Nos finais de semana o Fred sempre ia para sua cidade e o Tom ficava sozinho. Então a Mel quando precisava estudar mais intensivamente, aproveitava e ficava lá estudando com ele, usando a mesa do Fred, pois tinha melhores acomodações, principalmente quanto a iluminação.
O quartinho dela tinha a janela virada para o lado por onde o Tom passava em direção ao seu cantinho, fato esse que fazia ele sentir lá no fundinho da sua alma, uma dose de carinho, de ternura, toda vez que olhava pra janela, era um sentimento inexplicável, algo muito grandioso, sublime.
Certa vez a dona Iolanda disse assim: ô Tom, a Mel tem tanta confiança em você, que ela disse que você é capaz de dormir na porta do quarto dela, se preciso for. E era bem isso, ele seria capaz disso e muito mais.
Eles eram muito estudiosos, sempre que possível, ele ia “puxando” disciplinas dos períodos seguintes e assim, adiantando algumas matérias e se tudo corresse bem, seria possível até formar em menos tempo que o previsto.
Logo vieram as férias e cada qual foi para suas cidades, e como das vezes anteriores, se comunicavam por cartas, o meio mais comum da época.
Ele aproveitava para fazer estágios e assim, aprimorar seus conhecimentos e também, manter sua mente ocupada porque a saudade lhe torturava demais.
Ela por sua vez, procurava aproveitar o máximo da suas férias, sentia falta do dele, do seu convívio, mas não deixava transparecer tanto. Nos escritos para o Tom, tinha o cuidado de limitar suas emoções e não ser tão transparente.
Tudo indicava que aquela seria as últimas férias dele, já que havia “puxado” várias disciplinas. Mas ele estava num dilema: queria se ver logo com o “canudo” nas mãos, mas iria se privar do convívio com a Mel em um semestre. Só o fato de pensar que iria se separar dela já ficava triste.
Ele precisaria tomar uma decisão, pois se optasse por forma antecipadamente, teria que matricular em todas as disciplinas. Tinha uma outra coisa que pensava muito, era de que, evitaria as despesas, tanto de custeio quanto de faculdade em meio semestre, etc.

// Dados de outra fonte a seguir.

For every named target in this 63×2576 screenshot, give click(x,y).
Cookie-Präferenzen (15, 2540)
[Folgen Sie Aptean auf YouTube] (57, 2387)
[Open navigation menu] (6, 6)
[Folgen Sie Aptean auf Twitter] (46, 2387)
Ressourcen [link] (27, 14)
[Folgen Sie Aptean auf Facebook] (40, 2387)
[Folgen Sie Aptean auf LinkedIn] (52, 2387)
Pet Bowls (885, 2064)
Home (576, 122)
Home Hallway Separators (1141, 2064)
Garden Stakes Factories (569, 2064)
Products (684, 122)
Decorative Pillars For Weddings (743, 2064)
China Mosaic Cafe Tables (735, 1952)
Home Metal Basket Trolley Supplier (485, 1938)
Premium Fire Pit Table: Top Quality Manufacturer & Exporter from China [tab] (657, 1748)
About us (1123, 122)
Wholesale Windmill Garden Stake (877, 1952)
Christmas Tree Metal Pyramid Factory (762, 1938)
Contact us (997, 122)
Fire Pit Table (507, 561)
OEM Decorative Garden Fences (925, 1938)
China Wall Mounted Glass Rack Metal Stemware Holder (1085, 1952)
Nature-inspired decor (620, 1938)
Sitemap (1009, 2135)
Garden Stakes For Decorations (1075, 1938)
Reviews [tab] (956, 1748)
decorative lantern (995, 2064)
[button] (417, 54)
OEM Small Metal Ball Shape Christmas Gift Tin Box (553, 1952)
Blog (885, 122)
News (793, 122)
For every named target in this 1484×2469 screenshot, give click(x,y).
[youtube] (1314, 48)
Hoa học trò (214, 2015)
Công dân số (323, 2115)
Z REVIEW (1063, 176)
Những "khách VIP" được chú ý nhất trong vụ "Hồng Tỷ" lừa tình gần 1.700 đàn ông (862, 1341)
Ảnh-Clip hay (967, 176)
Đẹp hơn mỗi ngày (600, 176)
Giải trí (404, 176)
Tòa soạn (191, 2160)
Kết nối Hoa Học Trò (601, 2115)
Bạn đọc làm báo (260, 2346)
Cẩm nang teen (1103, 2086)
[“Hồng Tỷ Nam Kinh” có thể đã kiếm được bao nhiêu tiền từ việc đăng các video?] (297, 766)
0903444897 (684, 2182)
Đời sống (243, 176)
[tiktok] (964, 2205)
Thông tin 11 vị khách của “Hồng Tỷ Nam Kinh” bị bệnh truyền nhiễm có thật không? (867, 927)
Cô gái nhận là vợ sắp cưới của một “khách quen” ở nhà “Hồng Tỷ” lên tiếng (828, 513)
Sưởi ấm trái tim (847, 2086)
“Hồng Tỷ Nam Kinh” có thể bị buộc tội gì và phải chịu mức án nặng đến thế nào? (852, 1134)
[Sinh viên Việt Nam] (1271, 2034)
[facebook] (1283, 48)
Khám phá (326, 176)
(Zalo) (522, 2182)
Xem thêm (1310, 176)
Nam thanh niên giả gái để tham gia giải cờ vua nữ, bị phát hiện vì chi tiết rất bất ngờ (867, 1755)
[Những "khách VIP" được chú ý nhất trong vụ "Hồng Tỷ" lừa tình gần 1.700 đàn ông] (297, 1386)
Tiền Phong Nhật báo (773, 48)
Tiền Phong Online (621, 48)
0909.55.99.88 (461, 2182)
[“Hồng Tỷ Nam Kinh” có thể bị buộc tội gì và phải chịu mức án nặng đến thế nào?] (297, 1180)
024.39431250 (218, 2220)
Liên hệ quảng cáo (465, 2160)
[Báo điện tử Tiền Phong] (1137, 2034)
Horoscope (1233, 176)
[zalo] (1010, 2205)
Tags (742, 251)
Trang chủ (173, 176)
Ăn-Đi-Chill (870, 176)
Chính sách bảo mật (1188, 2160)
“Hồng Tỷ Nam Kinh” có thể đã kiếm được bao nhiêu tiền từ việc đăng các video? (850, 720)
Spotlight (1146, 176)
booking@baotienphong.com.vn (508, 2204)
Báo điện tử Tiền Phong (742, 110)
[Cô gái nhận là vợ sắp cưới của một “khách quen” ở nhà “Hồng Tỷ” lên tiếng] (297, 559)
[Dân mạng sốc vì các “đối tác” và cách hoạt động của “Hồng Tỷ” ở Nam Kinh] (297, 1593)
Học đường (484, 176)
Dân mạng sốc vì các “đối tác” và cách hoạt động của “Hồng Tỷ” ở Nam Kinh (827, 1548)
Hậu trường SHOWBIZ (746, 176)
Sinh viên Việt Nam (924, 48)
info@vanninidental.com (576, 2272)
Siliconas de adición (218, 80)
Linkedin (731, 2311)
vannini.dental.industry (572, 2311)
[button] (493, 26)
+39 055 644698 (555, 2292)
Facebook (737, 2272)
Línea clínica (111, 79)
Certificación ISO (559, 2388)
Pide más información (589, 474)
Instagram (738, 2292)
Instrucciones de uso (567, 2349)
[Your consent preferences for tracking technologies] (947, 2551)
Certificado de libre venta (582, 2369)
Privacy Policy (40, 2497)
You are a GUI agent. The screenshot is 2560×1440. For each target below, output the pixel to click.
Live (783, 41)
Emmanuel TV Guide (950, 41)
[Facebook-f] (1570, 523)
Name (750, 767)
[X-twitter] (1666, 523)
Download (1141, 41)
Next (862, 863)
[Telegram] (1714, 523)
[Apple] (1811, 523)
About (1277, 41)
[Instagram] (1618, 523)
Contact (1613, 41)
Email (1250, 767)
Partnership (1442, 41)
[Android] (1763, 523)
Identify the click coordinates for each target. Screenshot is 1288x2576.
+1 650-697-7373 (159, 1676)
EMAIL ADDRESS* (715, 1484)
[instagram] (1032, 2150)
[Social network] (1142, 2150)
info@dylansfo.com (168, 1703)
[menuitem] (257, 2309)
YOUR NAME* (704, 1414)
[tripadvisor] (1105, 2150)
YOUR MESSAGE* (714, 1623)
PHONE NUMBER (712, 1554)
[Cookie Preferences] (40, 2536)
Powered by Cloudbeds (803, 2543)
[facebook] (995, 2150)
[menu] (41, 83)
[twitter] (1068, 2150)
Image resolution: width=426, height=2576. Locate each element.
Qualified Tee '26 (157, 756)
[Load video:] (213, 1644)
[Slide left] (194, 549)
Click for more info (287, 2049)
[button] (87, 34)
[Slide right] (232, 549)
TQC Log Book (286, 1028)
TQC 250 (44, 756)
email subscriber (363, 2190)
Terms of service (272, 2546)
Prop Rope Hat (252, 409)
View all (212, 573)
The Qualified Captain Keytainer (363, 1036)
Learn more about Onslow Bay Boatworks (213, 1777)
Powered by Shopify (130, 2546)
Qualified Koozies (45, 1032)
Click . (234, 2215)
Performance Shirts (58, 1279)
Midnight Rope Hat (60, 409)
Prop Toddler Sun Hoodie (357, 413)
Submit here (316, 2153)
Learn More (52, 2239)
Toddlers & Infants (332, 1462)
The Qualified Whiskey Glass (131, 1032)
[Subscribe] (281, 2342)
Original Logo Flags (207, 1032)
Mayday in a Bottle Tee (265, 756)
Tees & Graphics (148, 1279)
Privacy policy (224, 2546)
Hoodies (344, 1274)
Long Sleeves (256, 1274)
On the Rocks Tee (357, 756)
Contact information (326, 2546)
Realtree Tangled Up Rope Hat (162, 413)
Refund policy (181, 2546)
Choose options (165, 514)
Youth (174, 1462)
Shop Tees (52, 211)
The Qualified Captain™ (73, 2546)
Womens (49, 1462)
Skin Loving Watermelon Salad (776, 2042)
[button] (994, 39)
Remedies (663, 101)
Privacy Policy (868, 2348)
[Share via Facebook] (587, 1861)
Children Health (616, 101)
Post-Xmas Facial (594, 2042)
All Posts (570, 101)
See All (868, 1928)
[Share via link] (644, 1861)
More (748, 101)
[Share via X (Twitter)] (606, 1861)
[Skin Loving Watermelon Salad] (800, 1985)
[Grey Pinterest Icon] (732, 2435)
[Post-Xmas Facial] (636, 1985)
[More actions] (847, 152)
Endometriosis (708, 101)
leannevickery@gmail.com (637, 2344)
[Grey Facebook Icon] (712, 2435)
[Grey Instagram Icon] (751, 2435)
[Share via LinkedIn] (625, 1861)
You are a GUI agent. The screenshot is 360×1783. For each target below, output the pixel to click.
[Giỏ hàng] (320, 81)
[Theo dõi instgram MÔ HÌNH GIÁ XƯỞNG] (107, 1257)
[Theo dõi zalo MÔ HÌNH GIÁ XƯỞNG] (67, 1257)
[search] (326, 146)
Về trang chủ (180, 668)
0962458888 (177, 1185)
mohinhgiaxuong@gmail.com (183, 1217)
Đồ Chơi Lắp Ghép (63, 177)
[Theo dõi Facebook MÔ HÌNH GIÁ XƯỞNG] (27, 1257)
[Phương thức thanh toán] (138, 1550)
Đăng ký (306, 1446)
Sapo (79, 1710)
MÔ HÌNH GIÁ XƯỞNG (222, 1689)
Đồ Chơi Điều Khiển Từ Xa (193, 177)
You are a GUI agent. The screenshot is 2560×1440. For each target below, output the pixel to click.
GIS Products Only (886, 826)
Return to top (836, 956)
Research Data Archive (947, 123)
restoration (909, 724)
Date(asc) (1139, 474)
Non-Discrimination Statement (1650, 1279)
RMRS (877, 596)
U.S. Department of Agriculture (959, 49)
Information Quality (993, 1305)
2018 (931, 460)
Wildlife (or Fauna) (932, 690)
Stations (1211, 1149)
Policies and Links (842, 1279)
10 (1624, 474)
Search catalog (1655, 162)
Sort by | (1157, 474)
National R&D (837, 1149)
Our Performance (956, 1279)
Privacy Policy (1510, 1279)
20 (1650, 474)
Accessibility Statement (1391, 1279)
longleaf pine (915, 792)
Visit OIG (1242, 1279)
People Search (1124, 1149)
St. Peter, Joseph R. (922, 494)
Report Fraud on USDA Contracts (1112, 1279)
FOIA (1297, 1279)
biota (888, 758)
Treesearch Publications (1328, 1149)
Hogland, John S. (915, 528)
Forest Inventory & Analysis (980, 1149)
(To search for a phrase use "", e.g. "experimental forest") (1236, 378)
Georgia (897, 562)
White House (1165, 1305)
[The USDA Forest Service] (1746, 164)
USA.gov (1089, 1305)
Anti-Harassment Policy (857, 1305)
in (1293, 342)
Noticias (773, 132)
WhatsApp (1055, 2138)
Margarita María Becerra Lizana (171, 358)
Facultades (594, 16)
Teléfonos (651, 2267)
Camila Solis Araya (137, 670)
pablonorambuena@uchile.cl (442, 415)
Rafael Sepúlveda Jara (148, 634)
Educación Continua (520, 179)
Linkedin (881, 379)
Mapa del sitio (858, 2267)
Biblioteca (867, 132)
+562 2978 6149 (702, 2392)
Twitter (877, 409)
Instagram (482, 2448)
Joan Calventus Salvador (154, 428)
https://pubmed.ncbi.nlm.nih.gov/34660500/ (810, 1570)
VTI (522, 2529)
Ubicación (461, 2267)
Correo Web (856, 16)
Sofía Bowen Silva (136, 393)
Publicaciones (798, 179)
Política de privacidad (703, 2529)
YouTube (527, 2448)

Voltou das férias sem tomar a tal decisão, estava divido entre a razão e a emoção...
Chegou até mesmo a iniciar o curso com menos disciplinas e fazendo estágio numa empresa de terraplenagem numa cidade próxima, mas algo relevante o fez decidir pela conclusão do curso: ao pensar que a Mel também concluiria seu curso no final do ano, como normalmente seria o dele e que, dificilmente ele poderia compartilhar da formatura dela, talvez tivesse que ficar de longe, sem nem mesmo poder lhe dar um abraço, isso iria doer muito...melhor então evitar essa dor...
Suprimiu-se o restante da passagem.